> _Challenge_
Reproduce everything in the convenience store robbery thread below, from "## hardheadjarhead (Aug" down to "put to it...".

> _Excerpt_

━━━━

# When an idiot robs a convenience store...



## hardheadjarhead (Aug 2, 2007)

Words fail.  Maniacal giggling, however, suffices.  The latter escaped me, I confess.

Synopsis of video:  Idiot goes to rob a store.  Idiot can't get past the security glass.  Idiot gets locked INSIDE the store.  Then, he asks somewhat politely (it seems) to be let out.  Spider. Fly. Parlor.

Finally, somebody comes out from behind the counter and OPENS A CAN.  One of the guys in back apparently studied some martial arts somewhere.  

http://www.liveleak.com/view?i=403_1185268268

This was tremendously fun to watch.

The title reference was Beethoven.  This needs that put to it...

Regards,

Steve


----------



## Ella (Aug 2, 2007)

excessive force, don't you think?

I mean, the guy was lying there in the fetal postion. He was obviously done.


----------



## Bob Hubbard (Aug 2, 2007)

poor guy.  all he wanted wwas his twinkies and the cash drawer.


----------



## bydand (Aug 2, 2007)

:lfao:  That is too good!  The way he was acting it looked like he was trying to pass off like he had a weapon of some sort.  I would beat him like a rug as well.  I've seen somebody curl up like that, then come up with a knife when the other guy stopped wailing on him.  Until they are either out-cold or cuffed/restrained, they are a threat.


----------



## Dave Leverich (Aug 2, 2007)

What a moron.
I think I would have hog-tied him with duct tape and left him in the middle of the floor until the police arrived ;p.


----------



## shesulsa (Aug 2, 2007)

Wow.  Woulda been nice if the Can Opener had some help to tie the beasty up.


----------



## JBrainard (Aug 2, 2007)

━━━━

> _Supplied material_
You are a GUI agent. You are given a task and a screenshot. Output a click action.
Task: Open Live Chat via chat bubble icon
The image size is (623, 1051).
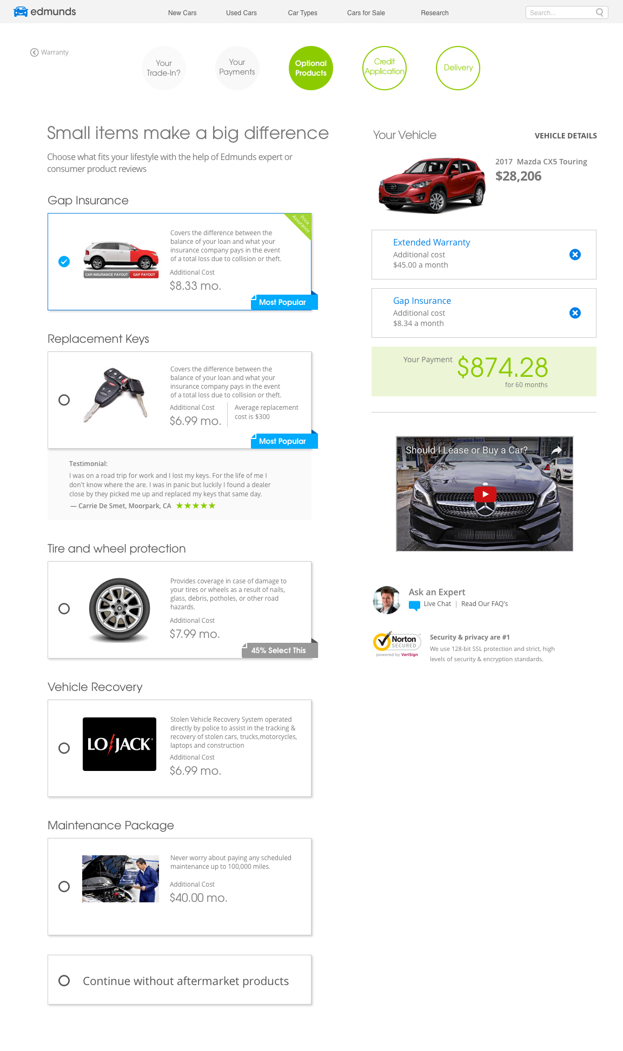click(414, 606)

━━━━

> _Exercise response_
## hardheadjarhead (Aug 2, 2007)

Words fail.  Maniacal giggling, however, suffices.  The latter escaped me, I confess.

Synopsis of video:  Idiot goes to rob a store.  Idiot can't get past the security glass.  Idiot gets locked INSIDE the store.  Then, he asks somewhat politely (it seems) to be let out.  Spider. Fly. Parlor.

Finally, somebody comes out from behind the counter and OPENS A CAN.  One of the guys in back apparently studied some martial arts somewhere.  

http://www.liveleak.com/view?i=403_1185268268

This was tremendously fun to watch.

The title reference was Beethoven.  This needs that put to it...